Financial reforms failing? Think again

The carnage predicted by opponents of financial reform is greatly exaggerated if recently released statistics are taken at face value

The Financial Conduct Authority announced this week that there are 22,557 financial advisors in the UK doing business for a total of 4,504 firms. That’s up 5% year-over-year and 10% higher than the numbers that existed just prior to the Retail Distribution Review being launched in 2013.

The great exodus predicted by reform opponents doesn’t appear to have come to pass.

David Thompson is managing director of business development and proposition at AXA Wealth. In a recent column for Professional Adviser magazine he suggested there is one advisor for every 2,900 people in the UK compared to 1,400 in the U.S. and 1,900 in Canada.

He believes the lack of advisors has less to do with RDR and more to do fewer people choosing financial planning as a career.

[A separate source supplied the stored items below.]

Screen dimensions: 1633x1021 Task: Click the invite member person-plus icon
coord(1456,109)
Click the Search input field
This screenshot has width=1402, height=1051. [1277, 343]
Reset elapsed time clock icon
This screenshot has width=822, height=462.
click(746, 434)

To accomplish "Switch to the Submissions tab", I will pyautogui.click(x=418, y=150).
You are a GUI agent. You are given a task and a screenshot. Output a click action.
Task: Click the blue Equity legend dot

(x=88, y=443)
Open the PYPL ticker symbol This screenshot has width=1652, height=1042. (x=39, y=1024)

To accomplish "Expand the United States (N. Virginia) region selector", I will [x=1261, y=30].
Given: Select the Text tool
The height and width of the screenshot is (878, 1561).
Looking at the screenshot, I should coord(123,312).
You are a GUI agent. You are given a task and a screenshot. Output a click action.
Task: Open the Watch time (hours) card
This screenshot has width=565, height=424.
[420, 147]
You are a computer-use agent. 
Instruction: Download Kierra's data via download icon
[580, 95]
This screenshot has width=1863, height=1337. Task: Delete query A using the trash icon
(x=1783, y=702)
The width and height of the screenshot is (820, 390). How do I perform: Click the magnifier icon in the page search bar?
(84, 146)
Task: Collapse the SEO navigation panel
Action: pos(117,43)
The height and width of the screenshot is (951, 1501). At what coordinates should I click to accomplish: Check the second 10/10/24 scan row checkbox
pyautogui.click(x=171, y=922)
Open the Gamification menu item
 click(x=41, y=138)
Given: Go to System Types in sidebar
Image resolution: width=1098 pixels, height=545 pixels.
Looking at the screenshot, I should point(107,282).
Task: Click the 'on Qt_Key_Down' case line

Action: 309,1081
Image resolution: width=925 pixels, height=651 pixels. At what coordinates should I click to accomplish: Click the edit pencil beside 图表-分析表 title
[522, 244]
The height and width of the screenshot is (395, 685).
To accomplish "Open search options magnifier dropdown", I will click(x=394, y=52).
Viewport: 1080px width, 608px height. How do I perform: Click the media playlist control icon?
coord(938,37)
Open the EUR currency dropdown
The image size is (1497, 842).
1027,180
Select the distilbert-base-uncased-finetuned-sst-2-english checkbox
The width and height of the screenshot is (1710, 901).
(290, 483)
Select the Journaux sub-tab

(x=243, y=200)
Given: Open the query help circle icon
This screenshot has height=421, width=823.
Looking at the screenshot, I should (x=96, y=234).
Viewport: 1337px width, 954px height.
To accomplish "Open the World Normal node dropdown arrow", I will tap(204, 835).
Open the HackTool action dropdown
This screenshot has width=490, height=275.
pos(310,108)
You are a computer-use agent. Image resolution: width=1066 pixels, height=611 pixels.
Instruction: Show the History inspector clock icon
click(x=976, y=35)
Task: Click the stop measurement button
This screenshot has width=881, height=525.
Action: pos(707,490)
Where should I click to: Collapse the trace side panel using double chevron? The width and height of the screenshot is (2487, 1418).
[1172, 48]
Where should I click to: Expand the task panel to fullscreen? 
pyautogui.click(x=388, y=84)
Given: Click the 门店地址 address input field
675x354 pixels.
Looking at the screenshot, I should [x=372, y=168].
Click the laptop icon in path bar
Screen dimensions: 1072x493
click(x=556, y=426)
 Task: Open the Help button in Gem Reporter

“While services like Money Advice Service and Pension Wise have helped to raise awareness of financial advice, more needs to be done to actively encourage school and university leavers to consider a job as a financial adviser,” wrote Thomson in Professional Adviser. “Whether that's through academy type initiatives or apprentice schemes, we all have a role to play to increase numbers. Otherwise we run the risk that people will go looking for advisers and there's going to be no one there to answer the call.”

This hypothesis makes a lot of sense. Especially when you consider the veracity of the numbers put forth from industry representatives.

In the summer of 2012, RS Consulting estimated the number of advisors in the UK was almost 24,000, 6% less than exist today but the numbers from the FCA don’t jive with those from RS Consulting.

Here’s why.

If both groups’ numbers are to be believed the advisor population in the UK dropped by 14% or 3,334 people in just six short months leading up to the launch of RDR in January 2013. While that’s plausible, it’s not very likely.

Not to mention the FCA still doesn’t have an accurate count of all the professionals providing advice in the UK at the moment. The FCA’s most recent estimate of retail financial investment advisors totals 30,600, down 2% from this time last year. There exists an 8,043-person gap that includes those working in banks, building societies and discretionary investment managers.

Until the FCA firms up its numbers it’s hardly an argument to stand behind.

One solution would be to require this information within the Retail Mediation Activities Return which advisors provide to the FCA highlighting the specifics of their business much like the Form ADV advisors in the U.S. file with the SEC and state securities authorities.